I made friends this summer with Mary Angeles and Flor, the sisters, who worked like yeomen mixing cement while the men worked up on the roof. All working together, they put a new second floor and roof on what had been the empty shell of their grandfather´s house. They work all together in the vineyard in October, and when February comes they all help with the pig-sticking, too. So Friday being the Fiesta of Our Lady of the Pillar, the traditional grape-picking day in Spain, we told them we´d come and help. We lasted about 45 minutes. But I think we did good.

Libby showed up right then, and was a great refreshment. She skipped a couple of days walking when her ankle went bad, and she´s been contending with the Pilgrim Stomach Virus everyone has. In two weeks she´s lost 15 pounds, and she looks very good. It took her a little time to get going, but now she´s on her way to Santiago again!

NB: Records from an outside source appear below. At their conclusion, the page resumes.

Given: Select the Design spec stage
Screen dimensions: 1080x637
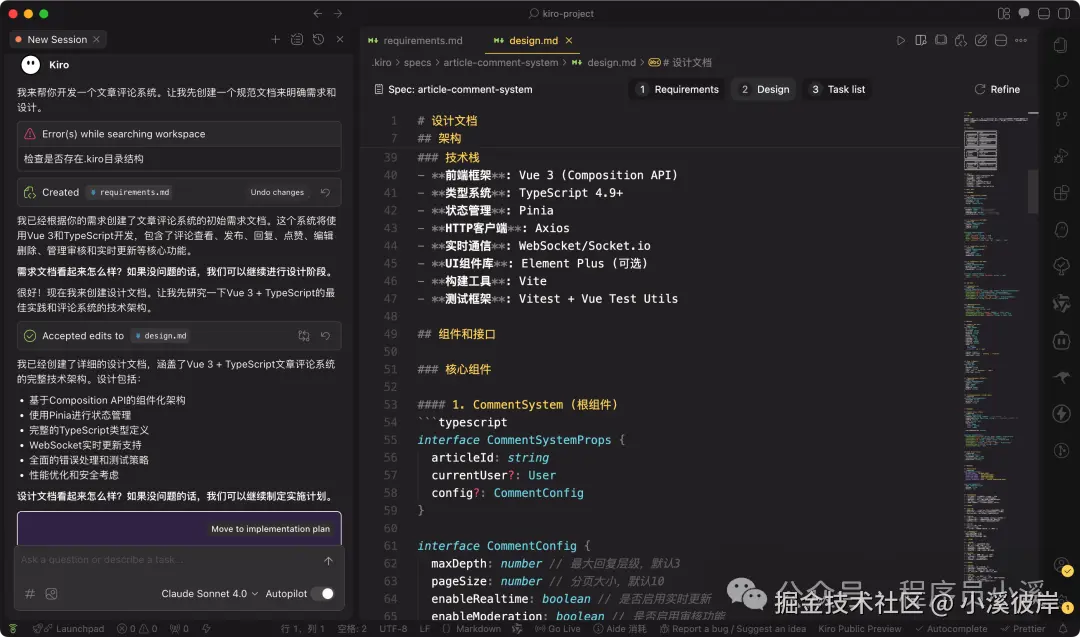Looking at the screenshot, I should [764, 89].

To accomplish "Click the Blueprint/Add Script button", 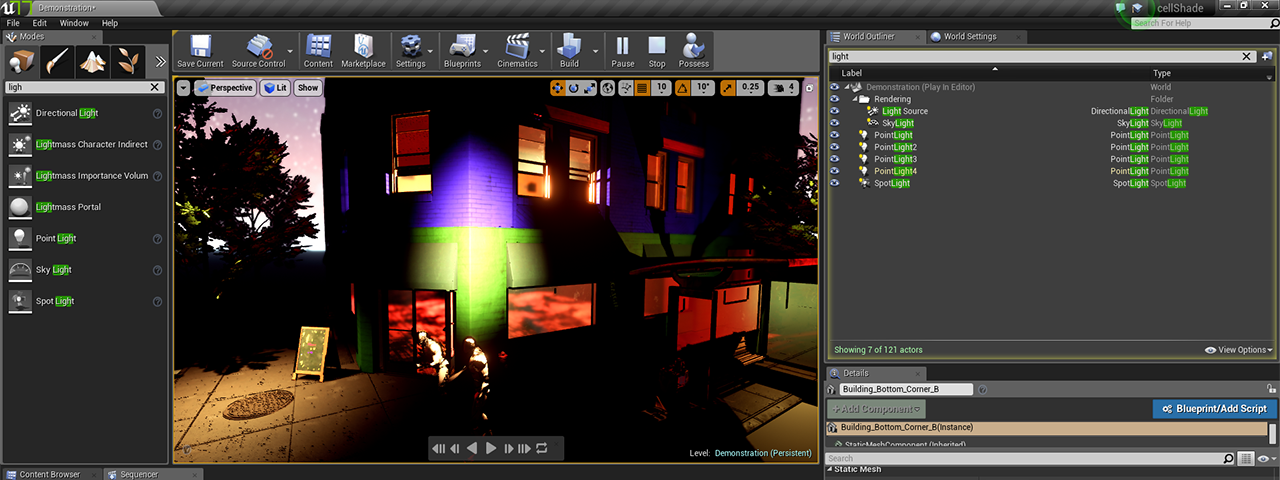I will 1214,408.

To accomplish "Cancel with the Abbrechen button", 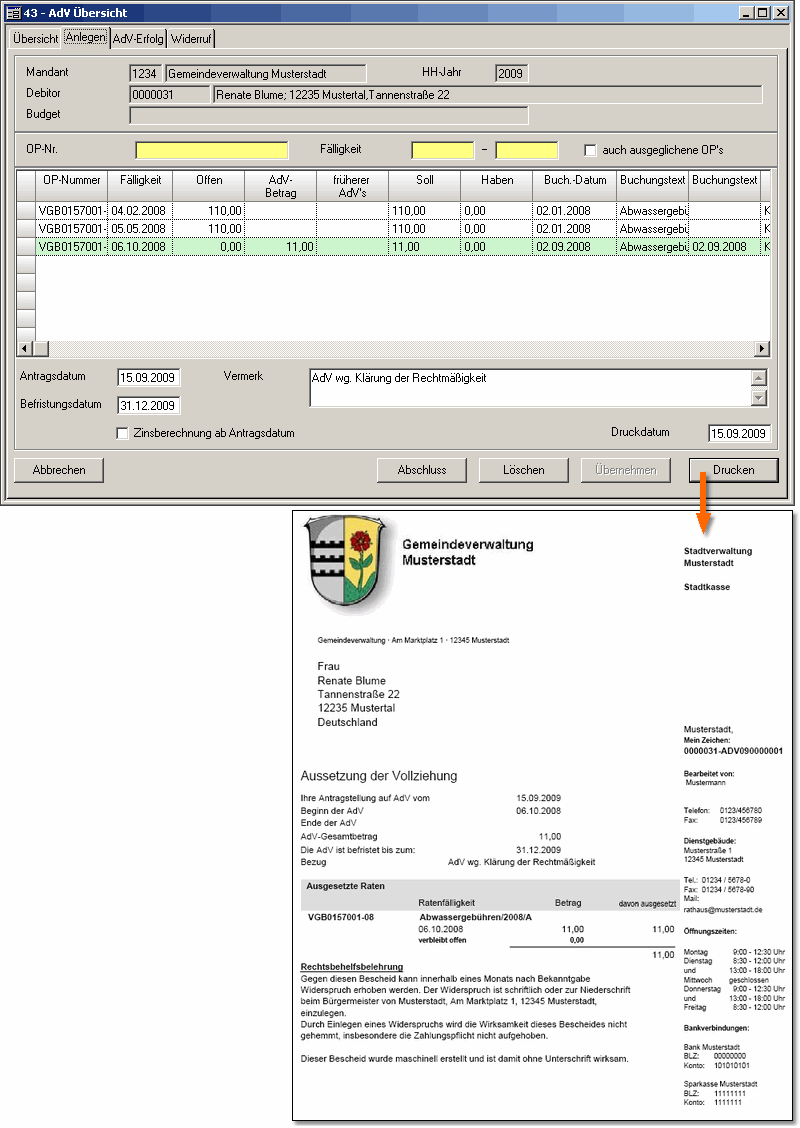I will (59, 470).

But I ramble. James the Neighbor is over at his place laying flagstones on the hard-packed back yard, making a porch. In many ways our experience reflects theirs...they went through the Big Dreams phase, and the Lowdown Contractor phase, and are now in the Live in One Town and Work in Another With Only One Driver phase. He´s now moved into Do It Yourself mode. He thinks the heaviest work is already done on our house, and the remaining finish work (floors, walls, windows, etc.) are within the ability of hardy DIY people to master. "Just lookit me!" he says, his clothes covered in mud and concrete. "If I can, so can you!"

James could sell snow to eskimos. But I will take what inspiration I can from the environment around me. And so was hatched The Despensa Plan, an idea dear to Paddy´s heart.

The idea is to make the despensa (aka ´the cave´) into a truly habitable room, using concrete, plaster, insulation board, and leftover floorboards from our stalled house project. It will keep us busy, if nothing else. But before we can start working, we need to empty out all the stuff we have stored in there.

Which means we have to put it somewhere. Which means we have to organize the great jumble of belongings in the barn. Everything´s a shambles here, and it seems we spend most of our time shifting junk from one place to another. But we can´t get overwhelmed. No.

We can just do. Get on widdit. Take it day by day.

And now I need to go take an allergy pill and help move things ´round the barn. Someday, people, this is going to be a great house.